I'd imagine that + some sampling bias (math majors almost universally love complex abstractions and algorithms unlike almost any other major) feels like it would explain it?
Mathematical proofs and computer programs are isomorphic, so it's not unreasonable to start from the premise that with the right guidance, many skills would transfer.
> Mathematical proofs and computer programs are isomorphic
I've heard this multiple times and it always misses the point.
Isomorphisms exist whenever we focus on particular structural features of mathematical objects, to the exclusion of irrelevant characteristics. For example, all completions of "the" rational numbers are isomorphic with respect to the structure of ordered fields, be they equivalence classes of Cauchy sequences, Dedekind cuts or something else. But they're clearly not isomorphic as sets.
Similarly, all n-dimensional F-vector spaces, for fixed n and a field F, are isomorphic as vector spaces. That doesn't mean they're all the same - 4-dimensional vectors and 2x2 matrices are very different things, for example.
Mathematical proofs and computer programs are isomorphic from a very specific point of view, namely type theory (which doesn't even apply to dynamically typed languages). That doesn't translate into mathematics necessarily being useful for all other aspects that are important in computer programs, nor into computer programmers having a good understanding of how proofs work.

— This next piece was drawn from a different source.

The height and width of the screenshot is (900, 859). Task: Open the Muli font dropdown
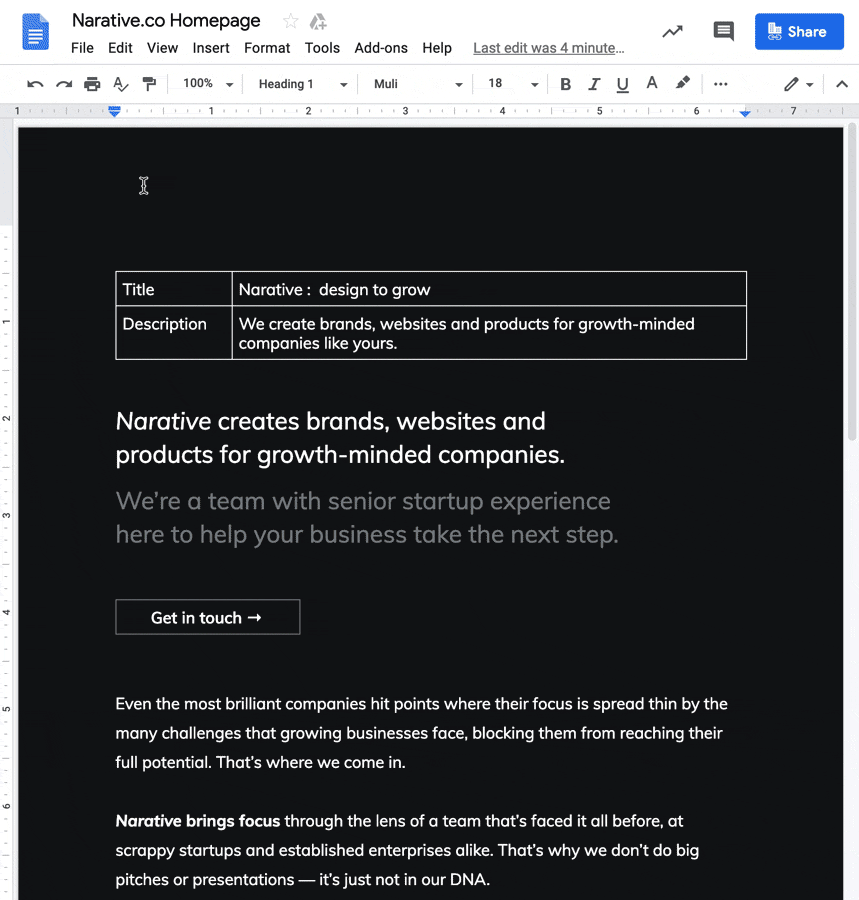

Nice catch! :-) I am not sure how many people are actually doing Math for a living. Between Academia, some agencies, selected hedge funds and few other places. Few hundred thousand?
If anything, programming helps someone appreciate math more, which in turn gives additional motivation to learn. For some people, it's not fun to learn math and only be able to apply it on paper. Some of my earliest Visual Basic programs were a quadratic equation solver, a Fahrenheit/Celsius converter, and something that drew a guitar fretboard.
Another benefit is that getting programs to work made me more systematic with my math and pay attention to all the variables/equations required to solve something. I've had colleagues who would derive something and share their formulas, not realizing there are missing things, because they haven't tested it in code.
I found programming to be exceptionally helpful when learning trig. I was able to not just understand a few examples, but really generalize the concepts and relate them.
That was an experience that really stuck with me, and I must say I'm kind of surprised at many of the naysayer opinions in this thread.
To this day I'll fire up a REPL to explore some math ideas. Maybe I'm weird and am just more programming minded than most, or my prior programming helped.
My personal experience is, that when I code something mathematical, it sticks. If I had learned math stuff this way, I would know much more today, than I do.